Stored data
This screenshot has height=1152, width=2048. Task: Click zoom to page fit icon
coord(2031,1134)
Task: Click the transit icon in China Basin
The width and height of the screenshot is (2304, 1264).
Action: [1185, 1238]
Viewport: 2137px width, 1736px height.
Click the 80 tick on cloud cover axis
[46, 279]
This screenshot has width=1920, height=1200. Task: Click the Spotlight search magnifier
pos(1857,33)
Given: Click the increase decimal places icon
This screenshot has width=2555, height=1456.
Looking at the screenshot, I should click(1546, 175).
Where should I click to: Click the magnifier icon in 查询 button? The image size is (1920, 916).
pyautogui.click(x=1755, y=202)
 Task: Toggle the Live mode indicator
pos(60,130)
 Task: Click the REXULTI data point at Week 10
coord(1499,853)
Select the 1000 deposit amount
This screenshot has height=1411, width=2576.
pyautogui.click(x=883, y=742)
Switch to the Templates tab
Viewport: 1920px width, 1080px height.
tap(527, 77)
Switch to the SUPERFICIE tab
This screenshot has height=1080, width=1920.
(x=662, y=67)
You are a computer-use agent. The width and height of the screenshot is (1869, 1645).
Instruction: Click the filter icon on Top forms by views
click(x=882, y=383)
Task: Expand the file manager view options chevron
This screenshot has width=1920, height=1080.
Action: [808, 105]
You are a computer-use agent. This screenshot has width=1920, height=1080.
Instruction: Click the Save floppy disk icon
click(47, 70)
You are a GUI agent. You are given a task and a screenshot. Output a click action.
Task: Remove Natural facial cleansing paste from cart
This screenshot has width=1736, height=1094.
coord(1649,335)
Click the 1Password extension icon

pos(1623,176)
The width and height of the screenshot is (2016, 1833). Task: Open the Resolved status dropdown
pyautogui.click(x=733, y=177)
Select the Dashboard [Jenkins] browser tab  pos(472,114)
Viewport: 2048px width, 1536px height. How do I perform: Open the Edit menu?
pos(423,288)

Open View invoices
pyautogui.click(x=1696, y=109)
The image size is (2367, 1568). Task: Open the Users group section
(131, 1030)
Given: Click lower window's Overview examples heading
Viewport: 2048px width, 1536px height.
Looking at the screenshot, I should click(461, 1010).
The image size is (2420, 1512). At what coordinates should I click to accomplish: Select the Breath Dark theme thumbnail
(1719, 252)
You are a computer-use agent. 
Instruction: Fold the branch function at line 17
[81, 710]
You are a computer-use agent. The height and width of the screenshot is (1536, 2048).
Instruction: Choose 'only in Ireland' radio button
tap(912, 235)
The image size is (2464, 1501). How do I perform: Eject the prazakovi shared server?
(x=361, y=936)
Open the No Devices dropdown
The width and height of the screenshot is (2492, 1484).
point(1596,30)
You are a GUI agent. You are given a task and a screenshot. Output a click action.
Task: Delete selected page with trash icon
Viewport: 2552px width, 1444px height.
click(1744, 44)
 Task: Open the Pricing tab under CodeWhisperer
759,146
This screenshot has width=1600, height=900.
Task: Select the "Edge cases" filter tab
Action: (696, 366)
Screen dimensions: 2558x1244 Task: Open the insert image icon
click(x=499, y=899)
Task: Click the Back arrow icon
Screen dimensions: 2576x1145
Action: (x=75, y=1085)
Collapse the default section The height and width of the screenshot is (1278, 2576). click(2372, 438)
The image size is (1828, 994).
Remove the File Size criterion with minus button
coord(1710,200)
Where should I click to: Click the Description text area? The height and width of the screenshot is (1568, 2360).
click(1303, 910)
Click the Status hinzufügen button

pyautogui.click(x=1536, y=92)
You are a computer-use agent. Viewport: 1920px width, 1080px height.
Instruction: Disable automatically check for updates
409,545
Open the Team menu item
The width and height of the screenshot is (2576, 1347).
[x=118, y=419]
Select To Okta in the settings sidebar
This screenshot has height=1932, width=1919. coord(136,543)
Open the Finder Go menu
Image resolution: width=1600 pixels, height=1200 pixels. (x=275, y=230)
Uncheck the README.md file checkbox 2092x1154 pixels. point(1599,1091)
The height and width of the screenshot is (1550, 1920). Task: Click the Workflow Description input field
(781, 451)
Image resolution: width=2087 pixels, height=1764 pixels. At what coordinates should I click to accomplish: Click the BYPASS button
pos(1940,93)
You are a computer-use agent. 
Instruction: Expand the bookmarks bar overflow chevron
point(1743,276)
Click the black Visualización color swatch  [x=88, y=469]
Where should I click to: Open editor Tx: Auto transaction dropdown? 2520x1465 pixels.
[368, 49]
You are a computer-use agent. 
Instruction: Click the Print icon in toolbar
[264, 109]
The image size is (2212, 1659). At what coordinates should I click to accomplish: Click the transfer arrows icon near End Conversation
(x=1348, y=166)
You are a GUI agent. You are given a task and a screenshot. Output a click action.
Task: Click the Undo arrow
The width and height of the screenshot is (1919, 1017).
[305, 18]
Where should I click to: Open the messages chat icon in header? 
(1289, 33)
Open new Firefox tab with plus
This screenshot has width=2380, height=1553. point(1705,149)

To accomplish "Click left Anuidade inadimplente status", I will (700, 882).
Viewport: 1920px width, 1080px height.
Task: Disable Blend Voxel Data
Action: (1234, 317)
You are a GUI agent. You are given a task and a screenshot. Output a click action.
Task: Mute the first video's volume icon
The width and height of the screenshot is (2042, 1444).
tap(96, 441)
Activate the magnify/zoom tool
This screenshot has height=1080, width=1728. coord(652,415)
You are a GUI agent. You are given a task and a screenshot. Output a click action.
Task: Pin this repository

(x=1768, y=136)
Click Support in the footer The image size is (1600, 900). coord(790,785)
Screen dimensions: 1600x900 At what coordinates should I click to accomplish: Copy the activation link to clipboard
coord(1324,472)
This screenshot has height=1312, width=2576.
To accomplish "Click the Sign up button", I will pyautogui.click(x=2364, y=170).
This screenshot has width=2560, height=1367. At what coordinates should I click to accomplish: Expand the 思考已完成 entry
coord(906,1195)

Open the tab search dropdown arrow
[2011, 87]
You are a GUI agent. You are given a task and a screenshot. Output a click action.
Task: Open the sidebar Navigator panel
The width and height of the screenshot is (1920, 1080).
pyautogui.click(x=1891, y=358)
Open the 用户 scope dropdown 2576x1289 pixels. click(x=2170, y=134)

## Problem statement:
Look above for the line with "Screen dimensions: 2558x1244"; retype exactly that line, every line after it up to the line with "Click the black", and that line too, nothing else.

## Output of the exercise:
Screen dimensions: 2558x1244 Task: Open the insert image icon
click(x=499, y=899)
Task: Click the Back arrow icon
Screen dimensions: 2576x1145
Action: (x=75, y=1085)
Collapse the default section The height and width of the screenshot is (1278, 2576). click(2372, 438)
The image size is (1828, 994).
Remove the File Size criterion with minus button
coord(1710,200)
Where should I click to: Click the Description text area? The height and width of the screenshot is (1568, 2360).
click(1303, 910)
Click the Status hinzufügen button

pyautogui.click(x=1536, y=92)
You are a computer-use agent. Viewport: 1920px width, 1080px height.
Instruction: Disable automatically check for updates
409,545
Open the Team menu item
The width and height of the screenshot is (2576, 1347).
[x=118, y=419]
Select To Okta in the settings sidebar
This screenshot has height=1932, width=1919. coord(136,543)
Open the Finder Go menu
Image resolution: width=1600 pixels, height=1200 pixels. (x=275, y=230)
Uncheck the README.md file checkbox 2092x1154 pixels. point(1599,1091)
The height and width of the screenshot is (1550, 1920). Task: Click the Workflow Description input field
(781, 451)
Image resolution: width=2087 pixels, height=1764 pixels. At what coordinates should I click to accomplish: Click the BYPASS button
pos(1940,93)
You are a computer-use agent. 
Instruction: Expand the bookmarks bar overflow chevron
point(1743,276)
Click the black Visualización color swatch  [x=88, y=469]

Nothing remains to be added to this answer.